Obviously it has to be within reason, I played Super Meat Boy for about 100 hours or so and 100%'d and got all ironmans so I can say that it is a very poorly designed game, but it just really becomes exhausting at a point, as even that was really excessive and there was no satisfaction. It's more about at least experiencing everything it has to offer or seeing the new prospective or gameplay change from increased difficulty. With something that is designed to be a time sink where you just recite the pattern for hundreds of hours, a small sample of that is plenty.
Also, I have mastered many shmups, just obviously not at the level of people who have spent 10-50x as long as me playing. And I'm not going to sink hundreds of hours many times over into each bullet hell clone pumped out just because each one has a gimmick and a reskin.
I would be near the end of the Dunning Kruger Effect since I have extensive experience within the field. I have actually felt this effect, where you just feel a bit hopeless; there is just literally not enough fucking hours in the day to dedicate. You spend time to be good at x, and then you spend all your time on x, but the guy who spent all his time on y is better than you at y. Some of these people just dedicate every fucking waking hour to this shit, but I only do it as a hobby and I like to have my life be balanced in other respects.

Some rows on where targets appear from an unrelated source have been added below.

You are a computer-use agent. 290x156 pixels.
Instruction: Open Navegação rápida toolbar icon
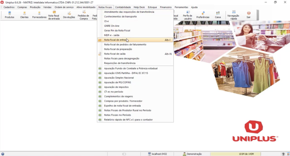(234, 15)
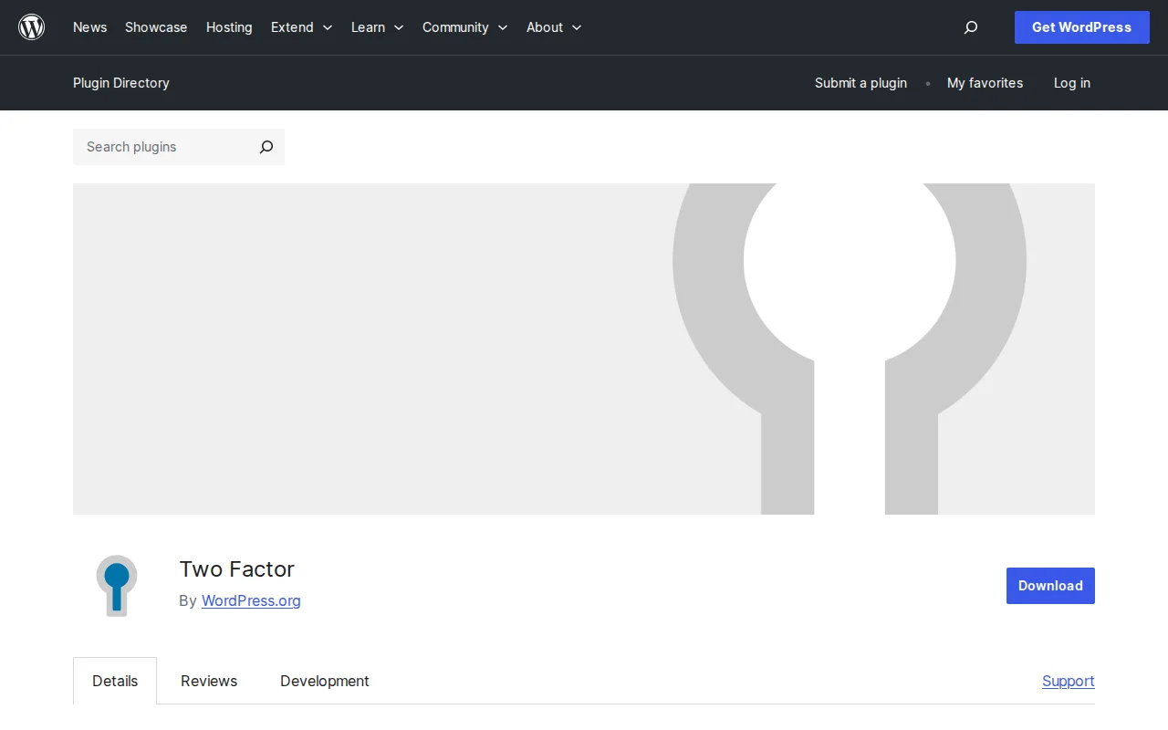This screenshot has width=1168, height=730.
Task: Click the Search plugins input field
Action: tap(155, 147)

Again, I just want to reiterate, that you only view bullet hells as deep or strategic because they rely on the crutch of insane difficulty and muscle memory to make up for their shallow, derivative, and simplistic gameplay. Pretty much any game can not only be made much more "complex" but well beyond the realms of human ability just through a few simple changes or alterations to mechanics or addition of a very gradient scoring system. But vast majority of people don't find that fucking enjoyable or satisfying, it's just grating as hell and makes you reconsider your life.